---- Extracted text

Use the ``create_project`` function from ``PyTorchLabFlow.lab`` to initialize the project:

.. code-block:: python

    from PTLF.lab import create_project

    create_project(settings=settings)

What Happens Next?
^^^^^^^^^^^^^^^^^^

Running the script performs the following:

- Creates the specified ``data_path`` and ``component_dir`` folders if they don’t exist.
- Saves the ``settings`` dictionary as a JSON file at ``setting_path``.
- Initializes a basic folder structure for your ML project.

Resulting Directory Structure
^^^^^^^^^^^^^^^^^^^^^^^^^^^^^

.. code-block:: text

    path/to/your/data/folder/
    │
    ├── Configs/               # Stores experiment configuration files
    ├── Weights/               # Stores trained model weights
    ├── Quicks/                # For quick experiments or debugging artifacts
    ├── Histories/             # Training history logs (loss/accuracy curves etc.)

--------

### Set task
In the project setup text, copy the part that opens with "Running the script" and closes with "your ML project.", substituting "minimal" for "basic". The entries after this are not part of the project setup text's tasks.

---- Extracted material

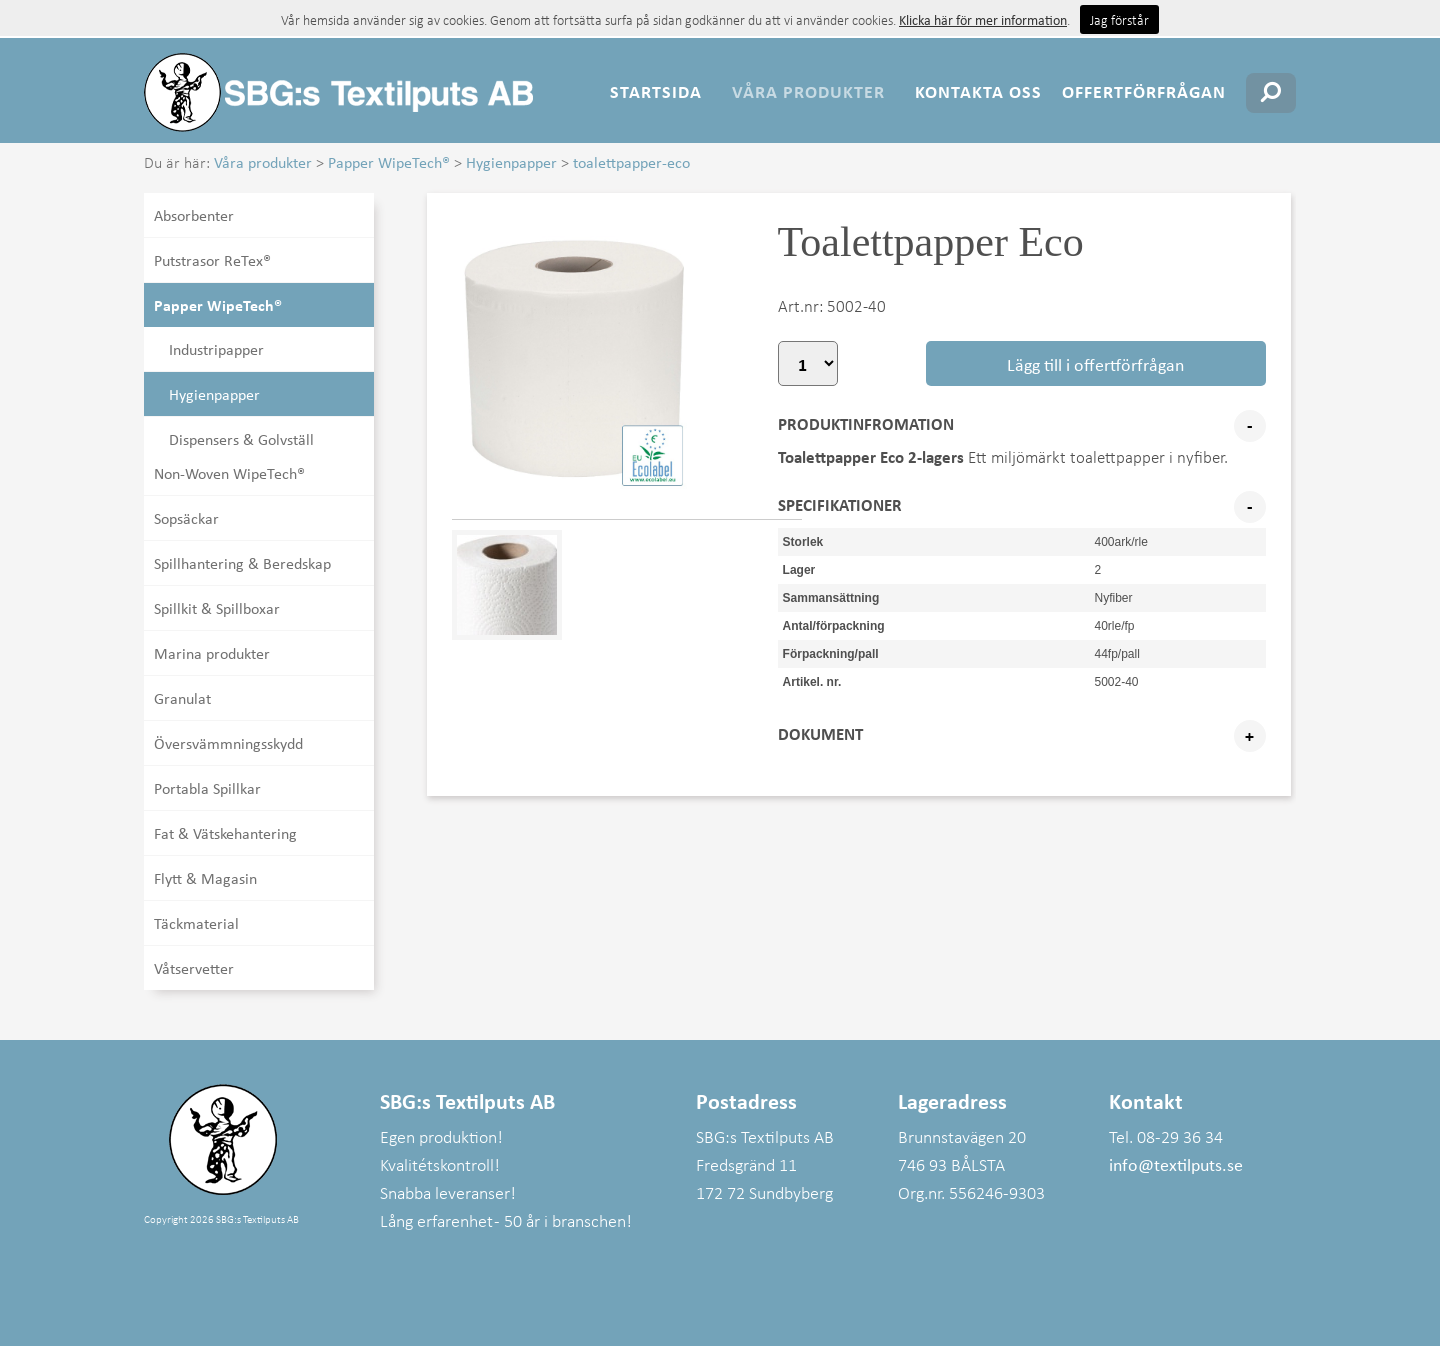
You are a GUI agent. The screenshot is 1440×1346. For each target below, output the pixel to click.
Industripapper (216, 349)
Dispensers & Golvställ (241, 439)
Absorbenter (194, 215)
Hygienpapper (511, 162)
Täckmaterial (196, 923)
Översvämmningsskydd (228, 743)
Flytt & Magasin (205, 878)
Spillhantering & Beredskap (242, 563)
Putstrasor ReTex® (212, 260)
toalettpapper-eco (631, 162)
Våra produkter (808, 91)
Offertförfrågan (1144, 91)
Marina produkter (212, 653)
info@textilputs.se (1176, 1164)
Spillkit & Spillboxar (217, 608)
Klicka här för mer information (983, 19)
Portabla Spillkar (207, 788)
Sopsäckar (186, 518)
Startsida (656, 91)
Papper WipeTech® (389, 162)
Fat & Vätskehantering (225, 833)
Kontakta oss (978, 91)
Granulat (182, 698)
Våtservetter (194, 968)
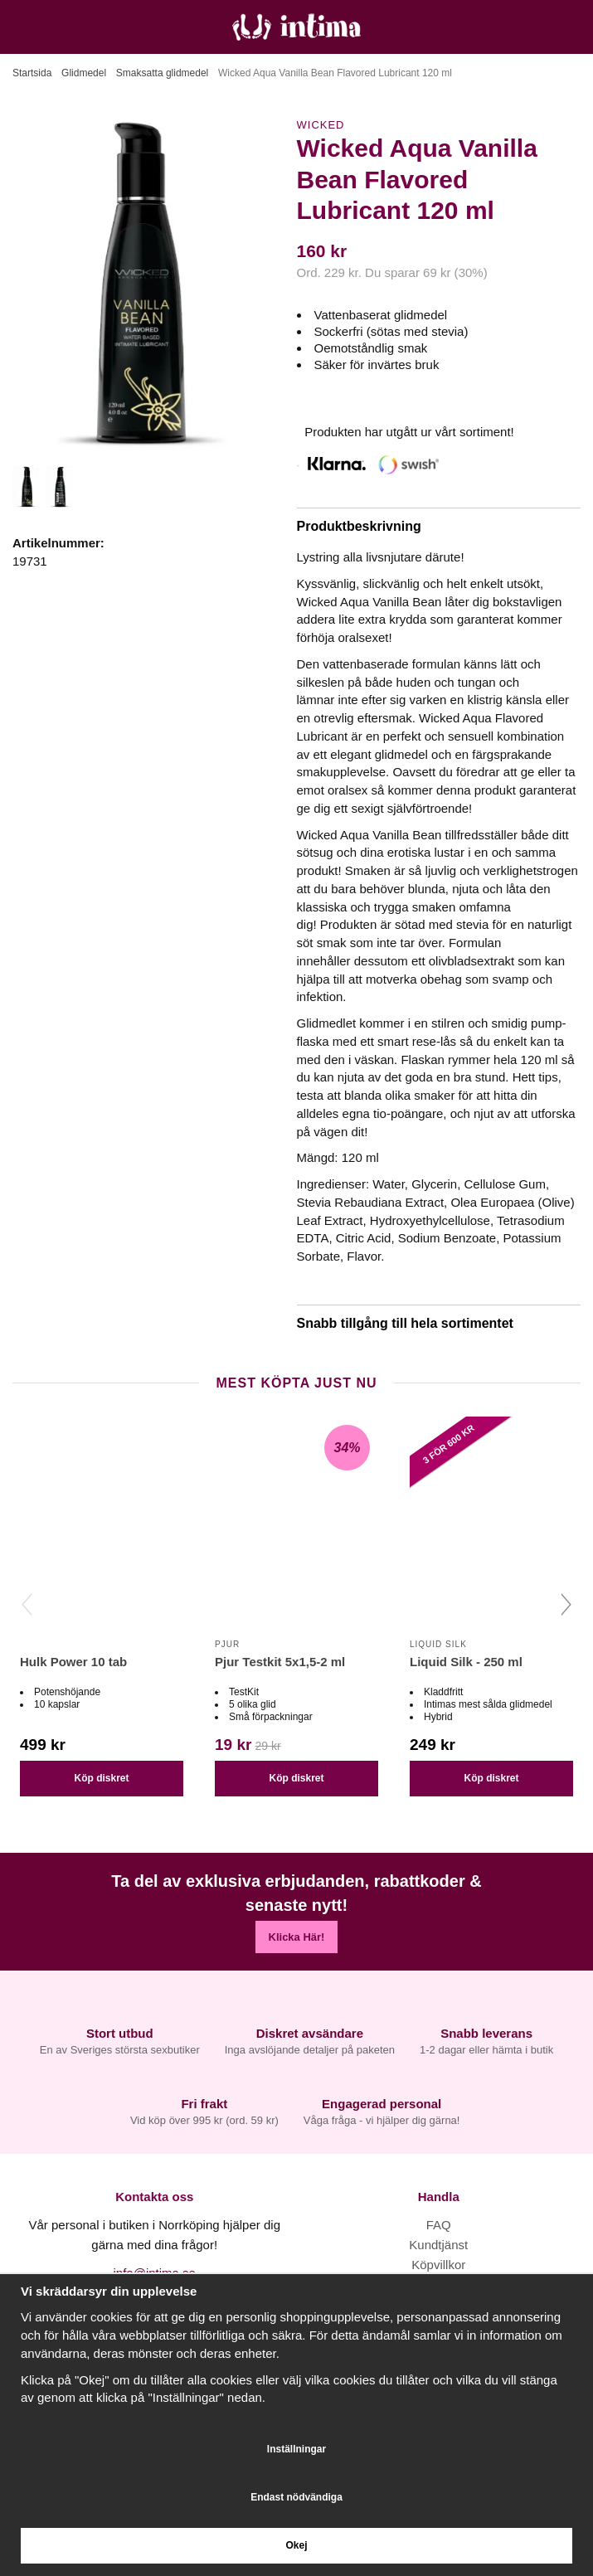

--------

### Full output
Running the script performs the following:

- Creates the specified ``data_path`` and ``component_dir`` folders if they don’t exist.
- Saves the ``settings`` dictionary as a JSON file at ``setting_path``.
- Initializes a minimal folder structure for your ML project.